I've always been suspicious of coaches who come in with the idea of getting rid of everything the previous coaching staff did, burn down the house, take the losses, and give yourself 3-4 years to implement "his program". Its not his program. Its the taxpayer's program. Its the school's program.
When Callahan took over at Nebraska, he erased references to Solich and Osborn. He bombed. When Brewster got here he burned down
the Mason program and went 1-11 his first year. He bombed.
When Wacker was here, he was a very likable coach but even into his fifth season he was telling everyone how young the team was, loaded with freshmen and maybe sophomores. You know what that says? That the program isn't developing the talent into juniors and seniors. At Michigan, Bo used to say that your team is only as good as your seniors. When you have few seniors, what do you have?
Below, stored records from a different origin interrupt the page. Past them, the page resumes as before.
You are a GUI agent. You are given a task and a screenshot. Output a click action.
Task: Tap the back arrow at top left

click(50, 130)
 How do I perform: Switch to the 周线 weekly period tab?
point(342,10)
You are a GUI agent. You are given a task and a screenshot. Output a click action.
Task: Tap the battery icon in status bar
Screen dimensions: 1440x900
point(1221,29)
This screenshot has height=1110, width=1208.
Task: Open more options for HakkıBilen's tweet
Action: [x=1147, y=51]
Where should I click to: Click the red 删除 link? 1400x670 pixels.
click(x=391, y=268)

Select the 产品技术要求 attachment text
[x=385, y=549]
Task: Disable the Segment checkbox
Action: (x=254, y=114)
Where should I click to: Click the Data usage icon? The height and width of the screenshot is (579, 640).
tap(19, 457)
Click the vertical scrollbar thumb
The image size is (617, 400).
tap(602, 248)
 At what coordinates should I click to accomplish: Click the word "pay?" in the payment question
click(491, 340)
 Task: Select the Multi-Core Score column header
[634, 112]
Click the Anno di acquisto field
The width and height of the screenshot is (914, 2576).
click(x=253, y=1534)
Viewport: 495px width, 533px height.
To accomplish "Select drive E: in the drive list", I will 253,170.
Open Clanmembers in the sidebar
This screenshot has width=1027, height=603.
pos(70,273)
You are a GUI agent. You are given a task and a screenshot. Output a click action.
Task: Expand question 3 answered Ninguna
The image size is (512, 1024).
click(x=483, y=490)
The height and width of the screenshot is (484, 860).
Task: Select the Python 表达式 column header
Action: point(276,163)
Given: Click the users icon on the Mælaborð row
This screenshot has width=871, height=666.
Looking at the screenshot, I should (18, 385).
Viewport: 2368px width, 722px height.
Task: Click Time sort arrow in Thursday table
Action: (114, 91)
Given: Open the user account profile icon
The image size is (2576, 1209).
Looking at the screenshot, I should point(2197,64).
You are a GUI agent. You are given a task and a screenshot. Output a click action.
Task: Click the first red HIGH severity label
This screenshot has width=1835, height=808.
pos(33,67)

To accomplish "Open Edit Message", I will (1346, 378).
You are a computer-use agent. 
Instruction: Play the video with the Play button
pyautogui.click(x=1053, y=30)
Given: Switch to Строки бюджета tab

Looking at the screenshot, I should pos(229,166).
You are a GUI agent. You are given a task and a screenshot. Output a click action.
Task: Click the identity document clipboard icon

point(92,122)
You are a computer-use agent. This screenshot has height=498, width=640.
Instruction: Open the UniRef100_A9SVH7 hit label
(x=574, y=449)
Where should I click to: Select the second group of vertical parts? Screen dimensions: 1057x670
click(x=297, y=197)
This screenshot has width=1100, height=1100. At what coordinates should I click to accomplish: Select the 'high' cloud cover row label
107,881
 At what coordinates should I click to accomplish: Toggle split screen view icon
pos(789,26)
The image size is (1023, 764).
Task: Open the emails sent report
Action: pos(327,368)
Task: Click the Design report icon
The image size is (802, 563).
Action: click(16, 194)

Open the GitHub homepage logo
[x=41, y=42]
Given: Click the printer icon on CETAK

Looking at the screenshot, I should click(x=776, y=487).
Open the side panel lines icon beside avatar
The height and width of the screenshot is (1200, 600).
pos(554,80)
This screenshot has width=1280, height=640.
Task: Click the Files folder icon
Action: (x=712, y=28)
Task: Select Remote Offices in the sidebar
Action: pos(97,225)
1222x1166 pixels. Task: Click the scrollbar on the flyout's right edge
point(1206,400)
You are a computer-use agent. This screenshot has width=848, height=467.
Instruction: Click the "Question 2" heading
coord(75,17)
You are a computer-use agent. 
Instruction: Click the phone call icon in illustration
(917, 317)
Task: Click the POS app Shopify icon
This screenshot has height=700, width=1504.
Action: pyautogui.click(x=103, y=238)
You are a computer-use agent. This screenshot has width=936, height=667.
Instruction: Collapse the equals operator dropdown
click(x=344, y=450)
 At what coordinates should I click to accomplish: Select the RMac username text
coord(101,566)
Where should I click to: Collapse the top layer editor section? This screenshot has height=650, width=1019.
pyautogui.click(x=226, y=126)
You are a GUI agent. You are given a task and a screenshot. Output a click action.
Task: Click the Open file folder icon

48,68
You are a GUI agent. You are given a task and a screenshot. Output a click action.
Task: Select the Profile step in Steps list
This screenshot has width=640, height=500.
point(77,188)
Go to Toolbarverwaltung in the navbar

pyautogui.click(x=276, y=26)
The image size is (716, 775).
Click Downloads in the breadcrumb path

My apprehension is that in 2020 and 2021, Fleck will still be telling us how young his team is. Frankly, I see some good freshmen out there who I think will have a hard time even making it to their junior and senior seasons. They're getting hurt from being over-exposed. They transfer out.
Its very likely that the ONLY reason the Gophers won 5 games last season was because of the holdovers from Kill/Claeys, and that they were enough to prevent disaster.
Here's an opposite example....Texas A&M. Jimbo Fischer didn't come in there and tear down everything Sumlin did. Rather, he took what Sumlin had left him and made it BETTER. Good coaches KNOW they don't have all the answers. He has improved that team and has made no built-in time frames for winning. When a coach tells you it takes 2-3 years to win, what they are doing is making excuses for losing.
When you make such excuses, the team DOES pick up on that. When you don't have success by a certain time, they lose faith in the coach. That time may very well be nearing. Nobody is saying they need to be 6-2, but at least concrete progress. The team is regressing.
A good, experienced, no-nonsense coach would have inherited the 9-4 team, perhaps cleaned out those that needed to go, but would have built upon that right away. But, you get those coaches who just "know it all" and believe that the coaching profession began with them.
At least when Mason and Kill took over, they took over losing teams and showed immediate improvement on the field that showed everyone they were going somewhere. Mason almost beat Penn State his first season in Happy Valley. Kill's teams played with intensity. Remember, Jerry Kill also came in with established principles for his program, and his team lived them. What happened to Claeys was really not indicative of what the program had largely been.
We've seen this show before. Not just at the U, but at countless other schools who had been taken in by that "one in a gazillion coach" who just "knew it all". Creative slogans are no substitute for true fundamentals and growth. If things don't change soon, we'll be rowing the boat alright, right over Niagara Falls.
Traditionally, the best coaching tenures at the U have featured, solid, tough-minded no-nonsense football coaches who had teams that reflected that. Whenever this school tried to get cute, it met with failure...sometimes humiliating failure. This even applies to modern times. I'm still hoping that maybe this team will scrape bottom and start on its way back up. That's my hope. But I've been a student of this program, and of CFB, long enough to know what I'm seeing compared to what I've seen before.
Enough of my pedestal. I've been chased off this board enough to know my welcome is often very short-lived.